US slams Islamic State with 25 new air strikes in Iraq, Syria
WASHINGTON: US war planes struck more than two dozen times in Syria and Iraq on Friday (Oct 17) and Saturday (Oct 18), hitting Islamic State militants and oil infrastructure they control, the American military said.
Of 15 air strikes in Syria, 12 were aimed at “degrading and destroying their oil producing, collecting, storage and transportation infrastructure,” the US Central Command said in a statement. The militants control a swath of territory straddling northwestern Iraq and eastern Syria, home to most of Syria’s main oilfields.
Experts said the militants were earning as much as US$3 million daily from oil before the coalition began launching strikes on Syria, building on the air war under way against IS in Iraq since Aug 8.

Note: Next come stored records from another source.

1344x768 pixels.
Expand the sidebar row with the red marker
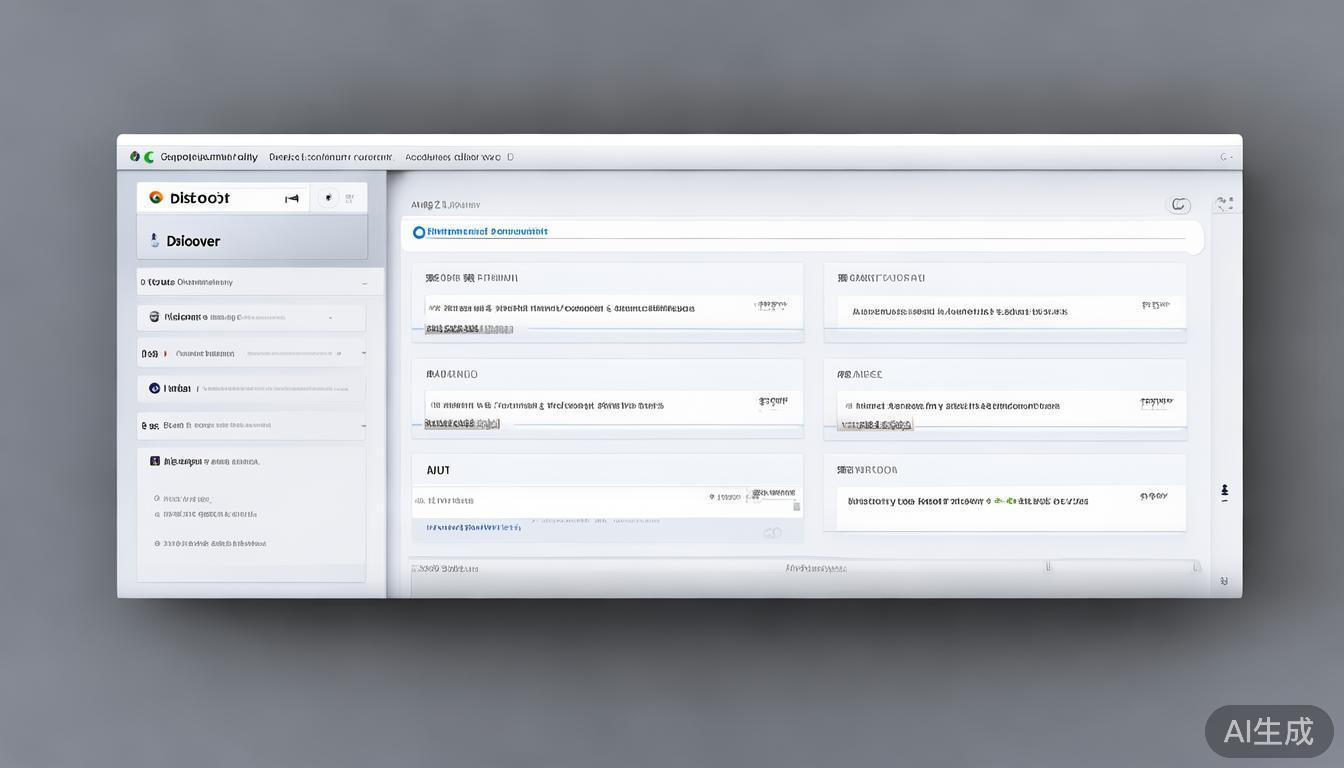pos(363,353)
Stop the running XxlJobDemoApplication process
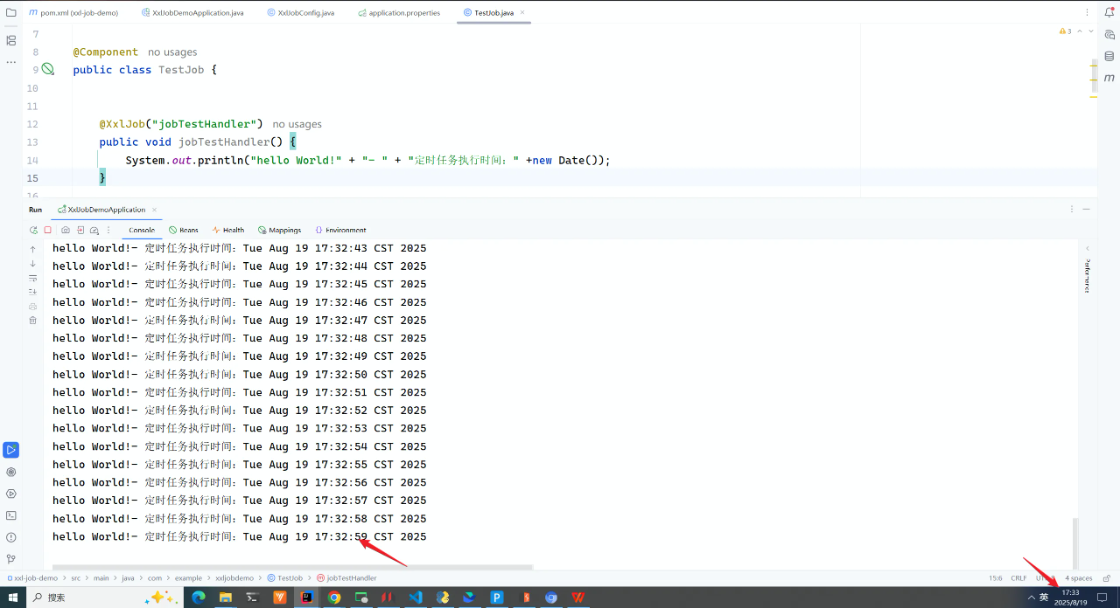 47,230
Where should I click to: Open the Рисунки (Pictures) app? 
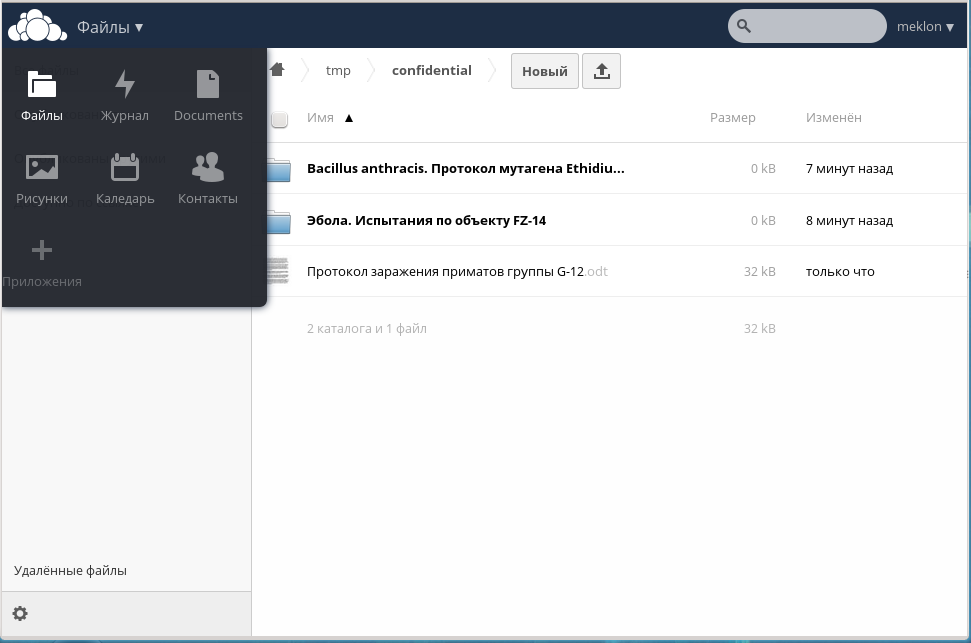point(41,178)
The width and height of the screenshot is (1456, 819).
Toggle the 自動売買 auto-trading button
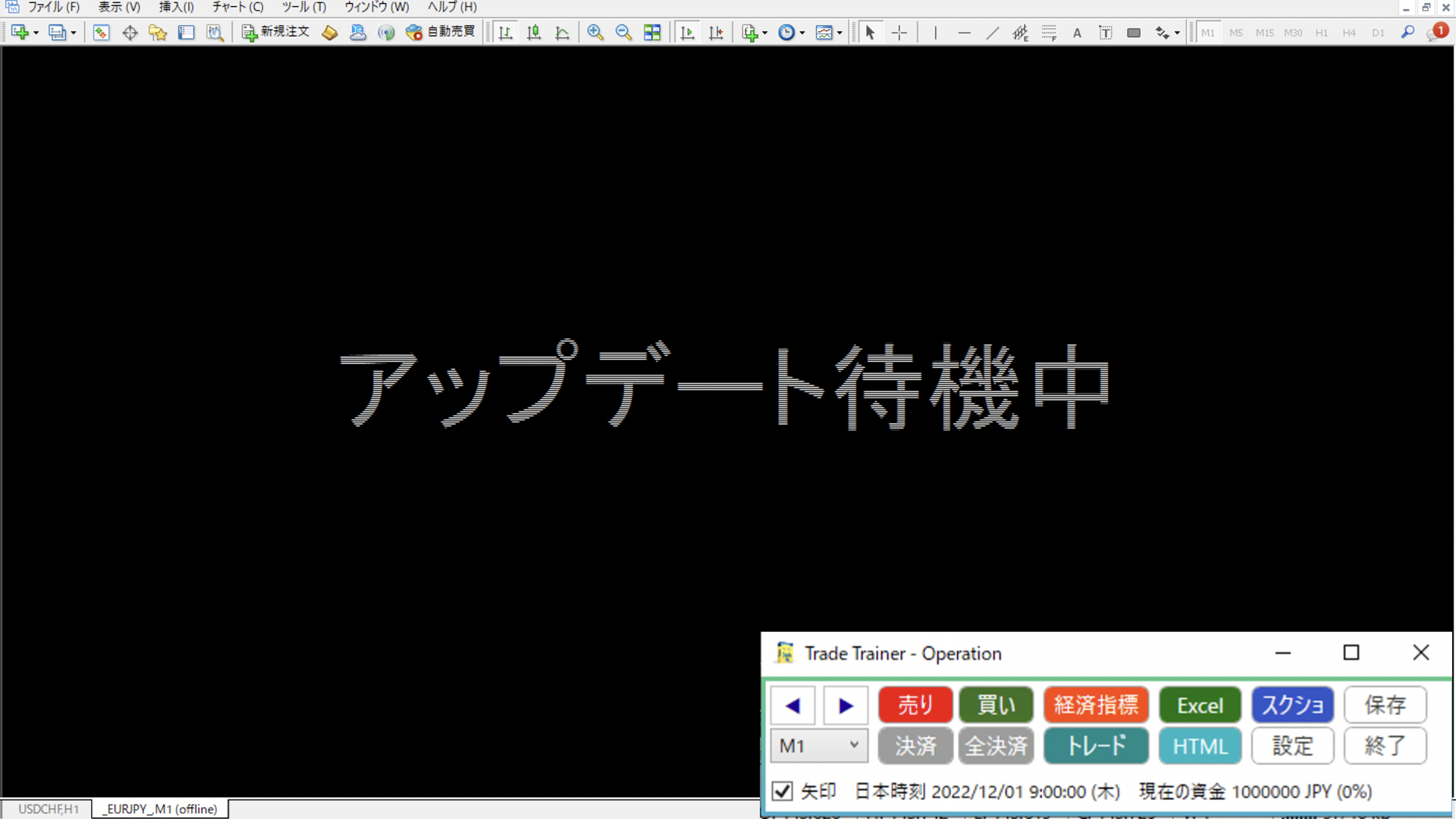[441, 32]
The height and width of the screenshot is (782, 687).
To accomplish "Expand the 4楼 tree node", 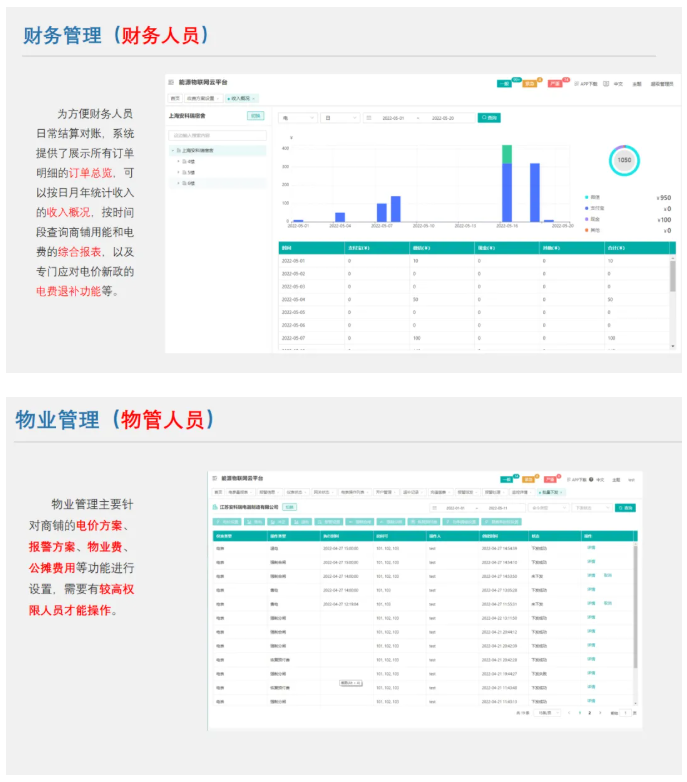I will click(178, 161).
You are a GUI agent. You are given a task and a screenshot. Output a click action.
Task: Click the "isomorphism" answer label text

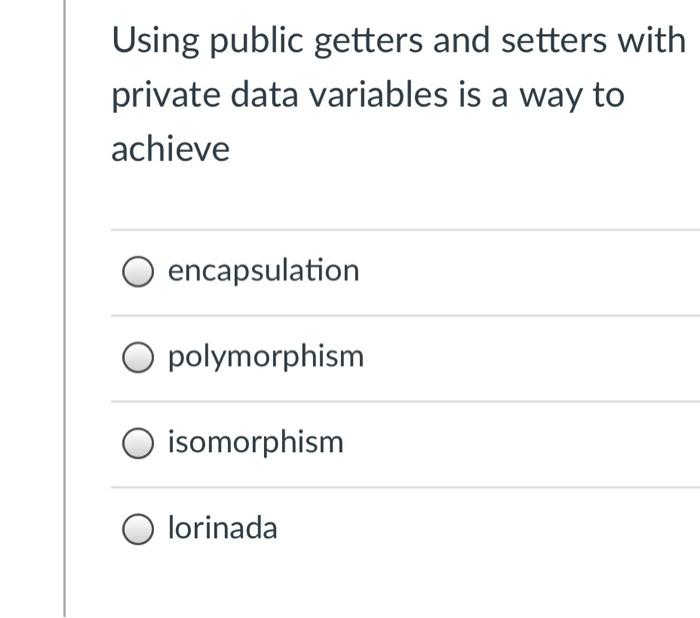point(256,442)
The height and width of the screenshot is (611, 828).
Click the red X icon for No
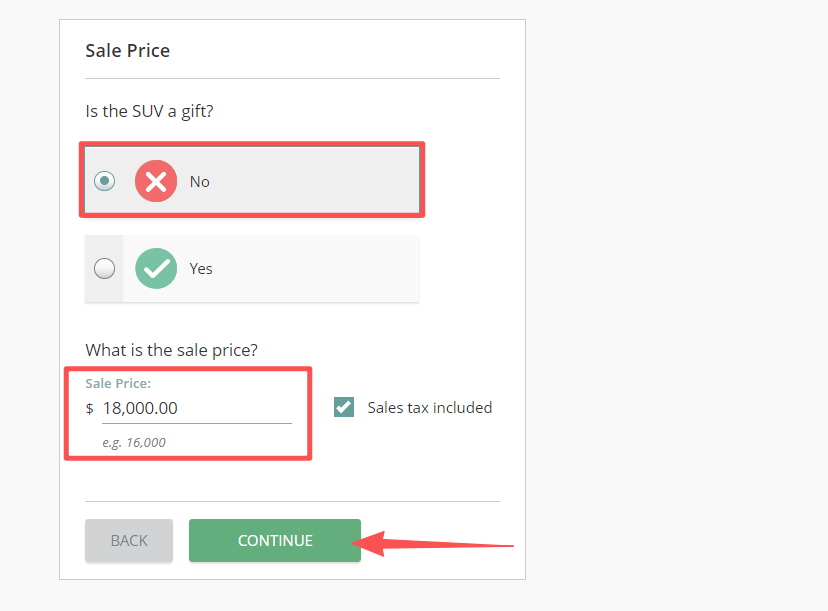155,181
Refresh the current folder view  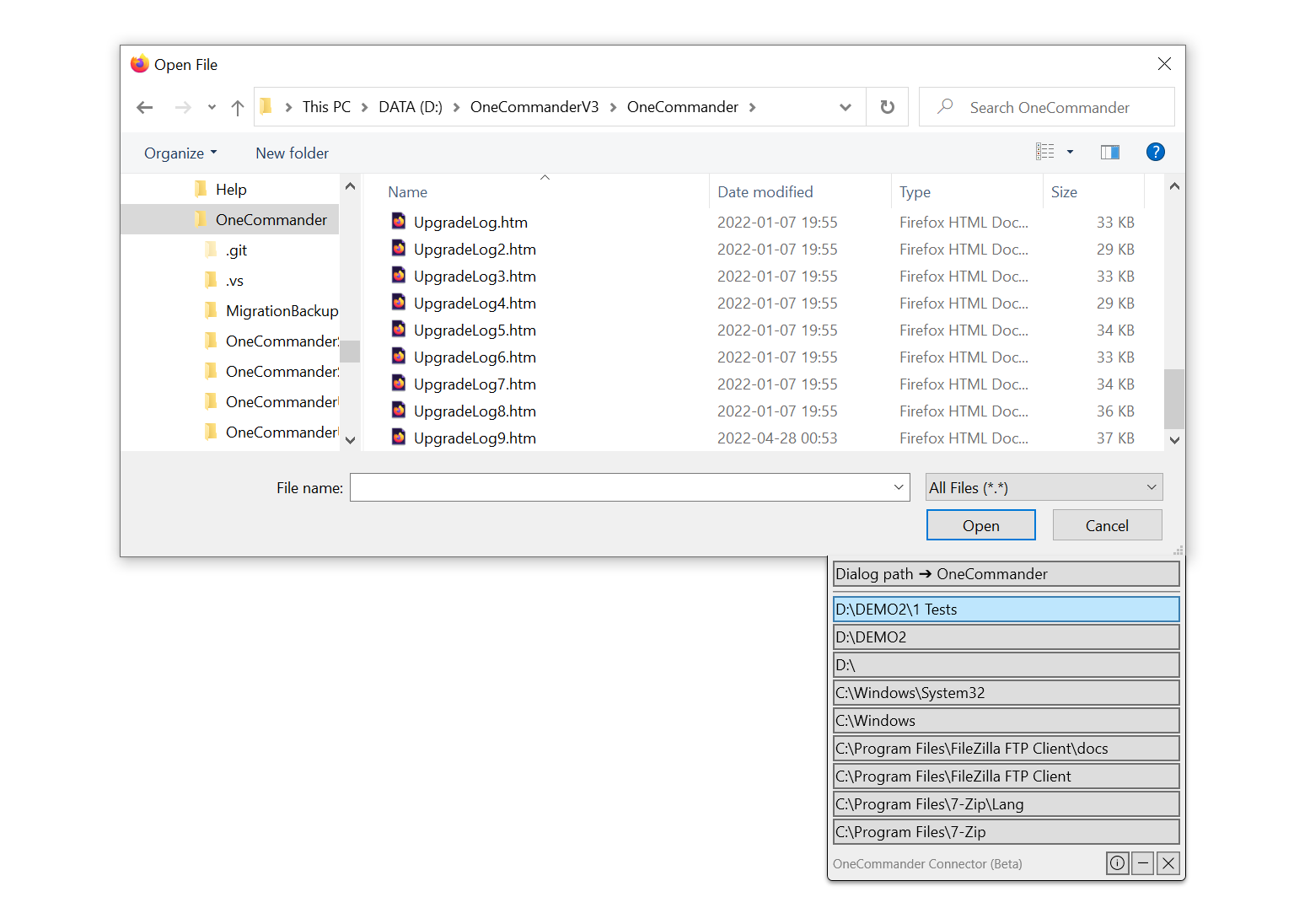(887, 106)
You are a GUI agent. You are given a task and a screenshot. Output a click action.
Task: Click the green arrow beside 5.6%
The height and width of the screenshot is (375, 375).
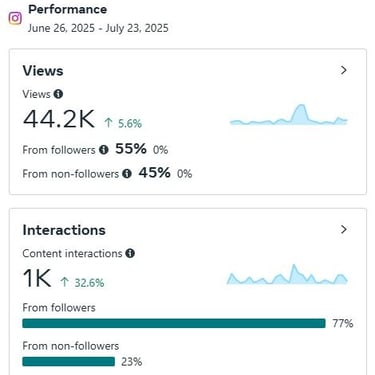[108, 123]
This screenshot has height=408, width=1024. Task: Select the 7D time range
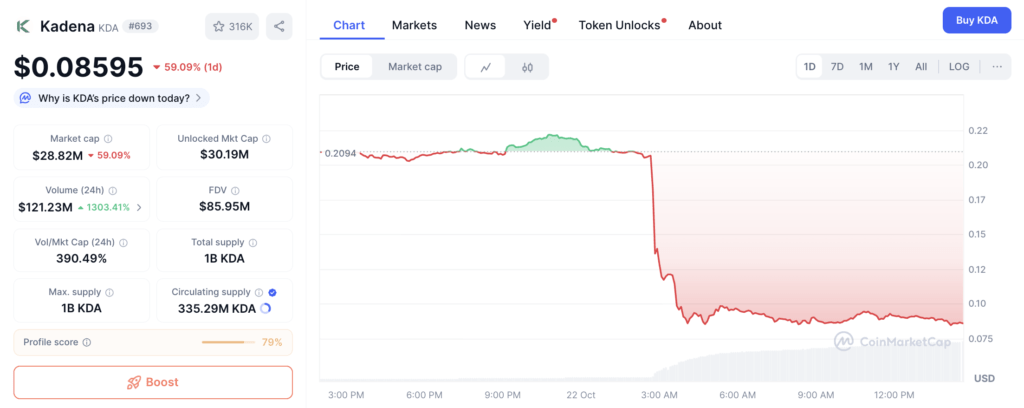click(x=837, y=67)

Seven of the US strikes were east of Diban; they “successfully struck an IS crude oil collection point consisting of crude oil collection equipment and a modular oil refinery,” the statement said. Another of the five others against oil targets was southeast of Deir Ezzor and damaged a modular refinery. Three other strikes in Syria hit two IS fighting positions near Kobane and a military camp in the Raqa province.
In Iraq, five air strikes south and west of Bayji “struck two IS units, destroyed one IS armed vehicle, an IS heavy weapon, an IS machine gun position, an IS building and three IS guard shacks and damaged one IS guard shack.”
Another five west of the strategic Mosul Dam destroyed vehicles and damaged a building occupied by militants.